--- What is expected ---
Reproduce the listing below verbatim, keeping every line in its original order.
····················
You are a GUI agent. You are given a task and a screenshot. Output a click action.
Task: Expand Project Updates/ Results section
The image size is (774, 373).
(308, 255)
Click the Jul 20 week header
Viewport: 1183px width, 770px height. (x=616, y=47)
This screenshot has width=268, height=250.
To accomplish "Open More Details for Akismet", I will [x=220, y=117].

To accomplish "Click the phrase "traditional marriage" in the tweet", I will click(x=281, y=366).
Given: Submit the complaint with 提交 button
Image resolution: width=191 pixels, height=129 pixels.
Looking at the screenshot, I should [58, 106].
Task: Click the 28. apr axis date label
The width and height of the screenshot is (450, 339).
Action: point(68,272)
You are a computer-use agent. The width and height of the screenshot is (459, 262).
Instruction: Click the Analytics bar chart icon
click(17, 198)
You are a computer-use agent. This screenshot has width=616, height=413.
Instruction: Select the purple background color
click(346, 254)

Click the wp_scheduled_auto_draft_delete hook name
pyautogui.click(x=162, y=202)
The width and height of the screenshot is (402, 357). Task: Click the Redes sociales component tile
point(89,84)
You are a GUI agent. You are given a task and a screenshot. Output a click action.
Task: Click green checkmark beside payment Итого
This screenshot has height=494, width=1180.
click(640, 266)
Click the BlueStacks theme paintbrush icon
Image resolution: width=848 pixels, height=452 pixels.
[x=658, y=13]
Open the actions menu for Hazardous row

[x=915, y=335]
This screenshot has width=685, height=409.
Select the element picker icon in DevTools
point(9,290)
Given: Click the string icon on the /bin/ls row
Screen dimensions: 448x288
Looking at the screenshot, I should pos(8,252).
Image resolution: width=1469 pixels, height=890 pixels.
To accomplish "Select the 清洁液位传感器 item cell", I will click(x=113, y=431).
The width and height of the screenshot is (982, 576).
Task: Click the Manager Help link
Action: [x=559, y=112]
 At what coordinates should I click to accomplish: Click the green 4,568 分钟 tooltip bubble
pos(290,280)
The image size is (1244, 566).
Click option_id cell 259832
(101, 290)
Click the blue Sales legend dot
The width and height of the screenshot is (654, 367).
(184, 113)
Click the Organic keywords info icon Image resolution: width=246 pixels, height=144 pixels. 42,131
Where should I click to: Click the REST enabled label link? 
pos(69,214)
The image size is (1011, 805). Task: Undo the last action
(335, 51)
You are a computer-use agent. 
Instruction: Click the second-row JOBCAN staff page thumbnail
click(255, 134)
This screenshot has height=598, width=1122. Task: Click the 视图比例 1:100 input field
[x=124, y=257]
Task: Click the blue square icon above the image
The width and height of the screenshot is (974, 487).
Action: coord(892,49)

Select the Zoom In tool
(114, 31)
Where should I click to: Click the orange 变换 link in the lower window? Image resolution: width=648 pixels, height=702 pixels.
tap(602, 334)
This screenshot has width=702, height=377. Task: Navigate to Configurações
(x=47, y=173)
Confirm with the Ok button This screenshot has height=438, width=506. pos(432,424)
····················
--- Result for this exercise ---
You are a GUI agent. You are given a task and a screenshot. Output a click action.
Task: Expand Project Updates/ Results section
The image size is (774, 373).
(308, 255)
Click the Jul 20 week header
Viewport: 1183px width, 770px height. (x=616, y=47)
This screenshot has width=268, height=250.
To accomplish "Open More Details for Akismet", I will [x=220, y=117].

To accomplish "Click the phrase "traditional marriage" in the tweet", I will click(x=281, y=366).
Given: Submit the complaint with 提交 button
Image resolution: width=191 pixels, height=129 pixels.
Looking at the screenshot, I should [58, 106].
Task: Click the 28. apr axis date label
The width and height of the screenshot is (450, 339).
Action: point(68,272)
You are a computer-use agent. The width and height of the screenshot is (459, 262).
Instruction: Click the Analytics bar chart icon
click(17, 198)
You are a computer-use agent. This screenshot has width=616, height=413.
Instruction: Select the purple background color
click(346, 254)

Click the wp_scheduled_auto_draft_delete hook name
pyautogui.click(x=162, y=202)
The width and height of the screenshot is (402, 357). Task: Click the Redes sociales component tile
point(89,84)
You are a GUI agent. You are given a task and a screenshot. Output a click action.
Task: Click green checkmark beside payment Итого
This screenshot has height=494, width=1180.
click(640, 266)
Click the BlueStacks theme paintbrush icon
Image resolution: width=848 pixels, height=452 pixels.
[x=658, y=13]
Open the actions menu for Hazardous row

[x=915, y=335]
This screenshot has width=685, height=409.
Select the element picker icon in DevTools
point(9,290)
Given: Click the string icon on the /bin/ls row
Screen dimensions: 448x288
Looking at the screenshot, I should pos(8,252).
Image resolution: width=1469 pixels, height=890 pixels.
To accomplish "Select the 清洁液位传感器 item cell", I will click(x=113, y=431).
The width and height of the screenshot is (982, 576).
Task: Click the Manager Help link
Action: [x=559, y=112]
 At what coordinates should I click to accomplish: Click the green 4,568 分钟 tooltip bubble
pos(290,280)
The image size is (1244, 566).
Click option_id cell 259832
(101, 290)
Click the blue Sales legend dot
The width and height of the screenshot is (654, 367).
(184, 113)
Click the Organic keywords info icon Image resolution: width=246 pixels, height=144 pixels. 42,131
Where should I click to: Click the REST enabled label link? 
pos(69,214)
The image size is (1011, 805). Task: Undo the last action
(335, 51)
You are a computer-use agent. 
Instruction: Click the second-row JOBCAN staff page thumbnail
click(255, 134)
This screenshot has height=598, width=1122. Task: Click the 视图比例 1:100 input field
[x=124, y=257]
Task: Click the blue square icon above the image
The width and height of the screenshot is (974, 487).
Action: coord(892,49)

Select the Zoom In tool
(114, 31)
Where should I click to: Click the orange 变换 link in the lower window? Image resolution: width=648 pixels, height=702 pixels.
tap(602, 334)
This screenshot has width=702, height=377. Task: Navigate to Configurações
(x=47, y=173)
Confirm with the Ok button This screenshot has height=438, width=506. pos(432,424)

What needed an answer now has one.